Sometimes a book gets bumped to the top because of what I call research. If I'm writing a dark hero or a klutzy heroine, or my premise is time travel or military men in action, I'll read a book that has those elements to see how the writer handled certain things. Often this backfires on me because I see how well the writer handled certain things and get discouraged thinking I'll never be able to do it that good. Or I'll read something that I'd planned to do and discover that I'm not the Original Creator of This Idea and then don't want to look like a copycat.
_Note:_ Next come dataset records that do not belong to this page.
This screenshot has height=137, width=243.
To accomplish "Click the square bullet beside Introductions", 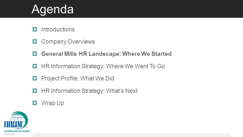I will point(35,29).
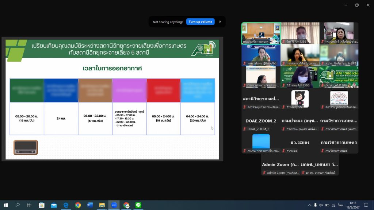Expand the hidden system tray icons

click(310, 205)
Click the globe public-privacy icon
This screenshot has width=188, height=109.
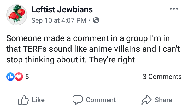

In the end, maybe it's all about moods. I was in a Crusie mood a couple months ago, hurried through Bet Me, ambled through Crazy For You, and then kind of hit a wall half way through Welcome To Temptation. Don't know if I'd just over-Crusied, but WTT wasn't living up to all the wonderfulness I'd expected based on the raves and reviews and on the other two Crusies I'd just finished. It doesn't seem very fair to a writer to OD on her work, so I'm giving Crusie a rest for a while because I want to enjoy her stuff.

So, what about the rest of you? How and why do you establish a TBR stash? Do you read on a first in, first out basis? Are there books in your TBR that you suspect will never get read, in which case a good housecleaning is in order to make some more room (and ratchet up those credits at the USB)?

Whenever I thing about my TBR bookshelf, which is every time I walk past it on the way to my bedroom, so at least twice a day, I'm reminded of that old Twilight Zone episode called Time Enough At Last, about the man who loves to read but never has enough time. I won't spoil the story, but those who have a towering pile of TBRs like I do will be careful as to what you wish for. I know I am.